- _Entries for locating words and elements_
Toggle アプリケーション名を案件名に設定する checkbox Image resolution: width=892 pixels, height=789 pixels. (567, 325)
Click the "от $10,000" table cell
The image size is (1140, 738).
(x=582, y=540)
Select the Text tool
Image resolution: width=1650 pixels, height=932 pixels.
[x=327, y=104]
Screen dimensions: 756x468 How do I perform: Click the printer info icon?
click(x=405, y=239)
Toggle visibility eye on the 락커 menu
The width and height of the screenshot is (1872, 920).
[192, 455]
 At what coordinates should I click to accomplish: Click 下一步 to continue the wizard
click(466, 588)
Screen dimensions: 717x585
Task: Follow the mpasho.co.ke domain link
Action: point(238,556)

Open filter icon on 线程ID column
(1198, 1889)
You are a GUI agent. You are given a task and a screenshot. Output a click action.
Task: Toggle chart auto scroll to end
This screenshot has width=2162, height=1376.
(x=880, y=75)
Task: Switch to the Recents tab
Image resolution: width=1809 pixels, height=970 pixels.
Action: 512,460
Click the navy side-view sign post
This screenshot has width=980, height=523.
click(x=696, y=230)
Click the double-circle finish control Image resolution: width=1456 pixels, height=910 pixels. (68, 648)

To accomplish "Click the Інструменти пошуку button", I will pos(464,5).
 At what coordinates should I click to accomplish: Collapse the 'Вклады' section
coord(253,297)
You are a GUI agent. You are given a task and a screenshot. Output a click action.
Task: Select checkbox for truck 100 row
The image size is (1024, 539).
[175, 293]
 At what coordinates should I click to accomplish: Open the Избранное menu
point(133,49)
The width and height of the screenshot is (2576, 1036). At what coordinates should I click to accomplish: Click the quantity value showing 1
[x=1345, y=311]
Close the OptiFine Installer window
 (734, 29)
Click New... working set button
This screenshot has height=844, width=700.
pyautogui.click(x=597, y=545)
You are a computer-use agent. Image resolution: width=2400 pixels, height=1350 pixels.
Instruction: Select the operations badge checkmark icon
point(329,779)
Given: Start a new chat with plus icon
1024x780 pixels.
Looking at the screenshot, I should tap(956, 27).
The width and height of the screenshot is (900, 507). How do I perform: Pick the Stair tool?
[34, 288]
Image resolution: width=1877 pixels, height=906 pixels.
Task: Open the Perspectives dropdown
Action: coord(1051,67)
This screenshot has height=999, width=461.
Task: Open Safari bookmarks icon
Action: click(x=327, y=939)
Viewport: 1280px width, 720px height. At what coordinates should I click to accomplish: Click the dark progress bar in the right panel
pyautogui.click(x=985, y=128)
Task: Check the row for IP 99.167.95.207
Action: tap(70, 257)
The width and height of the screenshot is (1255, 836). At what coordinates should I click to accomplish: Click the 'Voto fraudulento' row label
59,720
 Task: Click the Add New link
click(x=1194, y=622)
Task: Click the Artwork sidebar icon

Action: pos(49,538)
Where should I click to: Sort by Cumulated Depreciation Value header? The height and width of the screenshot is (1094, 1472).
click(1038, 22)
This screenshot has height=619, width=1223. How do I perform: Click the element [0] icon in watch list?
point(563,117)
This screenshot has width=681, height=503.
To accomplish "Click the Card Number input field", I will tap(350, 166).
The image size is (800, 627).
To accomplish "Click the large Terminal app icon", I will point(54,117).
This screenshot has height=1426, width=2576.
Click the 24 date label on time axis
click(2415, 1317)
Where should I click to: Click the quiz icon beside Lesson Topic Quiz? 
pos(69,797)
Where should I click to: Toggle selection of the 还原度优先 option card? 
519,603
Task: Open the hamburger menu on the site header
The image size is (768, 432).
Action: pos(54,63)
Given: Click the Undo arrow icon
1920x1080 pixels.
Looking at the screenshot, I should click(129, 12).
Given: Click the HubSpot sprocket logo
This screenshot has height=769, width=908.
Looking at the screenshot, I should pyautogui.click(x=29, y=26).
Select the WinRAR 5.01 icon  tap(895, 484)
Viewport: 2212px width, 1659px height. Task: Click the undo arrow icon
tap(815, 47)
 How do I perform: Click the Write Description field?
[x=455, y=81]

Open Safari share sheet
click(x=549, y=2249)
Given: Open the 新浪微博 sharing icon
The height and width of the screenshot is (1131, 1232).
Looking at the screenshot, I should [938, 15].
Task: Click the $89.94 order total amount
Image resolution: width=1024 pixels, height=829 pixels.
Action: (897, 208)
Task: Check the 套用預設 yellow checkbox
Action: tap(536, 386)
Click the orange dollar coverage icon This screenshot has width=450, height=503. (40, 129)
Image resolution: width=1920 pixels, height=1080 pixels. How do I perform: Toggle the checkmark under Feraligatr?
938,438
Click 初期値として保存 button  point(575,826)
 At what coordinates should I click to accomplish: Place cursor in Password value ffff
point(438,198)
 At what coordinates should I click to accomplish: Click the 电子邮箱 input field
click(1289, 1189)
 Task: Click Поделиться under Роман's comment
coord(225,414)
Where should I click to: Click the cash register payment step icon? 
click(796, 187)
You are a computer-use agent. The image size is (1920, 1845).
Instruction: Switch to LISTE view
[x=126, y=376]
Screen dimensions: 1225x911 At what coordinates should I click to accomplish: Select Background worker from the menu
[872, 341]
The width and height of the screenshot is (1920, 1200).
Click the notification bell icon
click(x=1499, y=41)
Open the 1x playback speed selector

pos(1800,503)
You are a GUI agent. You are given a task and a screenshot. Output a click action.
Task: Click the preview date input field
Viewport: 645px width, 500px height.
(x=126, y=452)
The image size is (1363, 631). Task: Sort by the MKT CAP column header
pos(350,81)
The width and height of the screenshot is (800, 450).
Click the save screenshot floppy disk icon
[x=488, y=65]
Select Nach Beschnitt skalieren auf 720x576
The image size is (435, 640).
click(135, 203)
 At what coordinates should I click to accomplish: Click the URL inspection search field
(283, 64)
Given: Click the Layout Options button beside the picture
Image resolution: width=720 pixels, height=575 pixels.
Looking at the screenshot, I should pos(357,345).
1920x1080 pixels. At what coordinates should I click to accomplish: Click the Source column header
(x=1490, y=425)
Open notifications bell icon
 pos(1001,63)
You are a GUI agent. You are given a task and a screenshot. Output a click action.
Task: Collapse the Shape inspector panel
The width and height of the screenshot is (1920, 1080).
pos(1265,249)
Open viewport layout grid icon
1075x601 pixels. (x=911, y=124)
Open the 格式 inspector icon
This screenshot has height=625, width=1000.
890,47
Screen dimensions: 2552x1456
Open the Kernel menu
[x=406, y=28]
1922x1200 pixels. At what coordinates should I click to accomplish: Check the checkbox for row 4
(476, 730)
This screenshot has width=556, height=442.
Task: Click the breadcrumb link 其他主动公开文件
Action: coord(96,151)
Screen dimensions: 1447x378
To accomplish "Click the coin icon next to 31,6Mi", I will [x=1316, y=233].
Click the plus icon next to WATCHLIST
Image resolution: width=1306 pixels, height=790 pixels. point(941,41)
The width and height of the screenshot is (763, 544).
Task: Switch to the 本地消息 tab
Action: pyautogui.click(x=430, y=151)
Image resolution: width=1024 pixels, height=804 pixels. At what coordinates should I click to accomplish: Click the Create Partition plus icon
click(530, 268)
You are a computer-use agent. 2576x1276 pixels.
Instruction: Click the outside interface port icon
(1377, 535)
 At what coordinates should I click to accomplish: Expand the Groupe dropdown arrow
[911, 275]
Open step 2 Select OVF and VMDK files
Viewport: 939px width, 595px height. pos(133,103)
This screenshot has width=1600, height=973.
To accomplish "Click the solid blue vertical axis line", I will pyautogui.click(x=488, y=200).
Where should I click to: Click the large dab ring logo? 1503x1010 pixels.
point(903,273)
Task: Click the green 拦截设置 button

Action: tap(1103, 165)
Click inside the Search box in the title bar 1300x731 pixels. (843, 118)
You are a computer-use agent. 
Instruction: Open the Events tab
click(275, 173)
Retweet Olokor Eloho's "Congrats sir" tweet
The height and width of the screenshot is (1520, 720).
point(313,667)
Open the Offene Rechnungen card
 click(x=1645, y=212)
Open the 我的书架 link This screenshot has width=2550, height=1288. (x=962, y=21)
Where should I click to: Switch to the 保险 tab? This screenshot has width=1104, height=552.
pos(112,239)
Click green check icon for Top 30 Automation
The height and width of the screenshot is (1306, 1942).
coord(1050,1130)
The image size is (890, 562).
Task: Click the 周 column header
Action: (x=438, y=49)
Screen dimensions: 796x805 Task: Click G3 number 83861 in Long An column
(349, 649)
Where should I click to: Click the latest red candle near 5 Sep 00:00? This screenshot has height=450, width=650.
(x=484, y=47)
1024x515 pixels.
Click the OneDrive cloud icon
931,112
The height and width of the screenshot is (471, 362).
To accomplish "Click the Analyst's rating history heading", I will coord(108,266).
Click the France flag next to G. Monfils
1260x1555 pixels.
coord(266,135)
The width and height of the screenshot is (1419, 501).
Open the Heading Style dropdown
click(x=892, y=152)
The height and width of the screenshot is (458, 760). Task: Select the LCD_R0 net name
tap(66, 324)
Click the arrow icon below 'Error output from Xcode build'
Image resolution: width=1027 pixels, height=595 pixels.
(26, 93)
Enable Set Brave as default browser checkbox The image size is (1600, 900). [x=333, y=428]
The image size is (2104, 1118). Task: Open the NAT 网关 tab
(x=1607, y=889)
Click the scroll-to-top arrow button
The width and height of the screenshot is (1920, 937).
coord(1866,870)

- _BRIEF_
Copy out the entries from the line containing "Click the arrow" through the last line of the entries, keeping both of those lines.

- _SOLUTION_
Click the arrow icon below 'Error output from Xcode build'
Image resolution: width=1027 pixels, height=595 pixels.
(26, 93)
Enable Set Brave as default browser checkbox The image size is (1600, 900). [x=333, y=428]
The image size is (2104, 1118). Task: Open the NAT 网关 tab
(x=1607, y=889)
Click the scroll-to-top arrow button
The width and height of the screenshot is (1920, 937).
coord(1866,870)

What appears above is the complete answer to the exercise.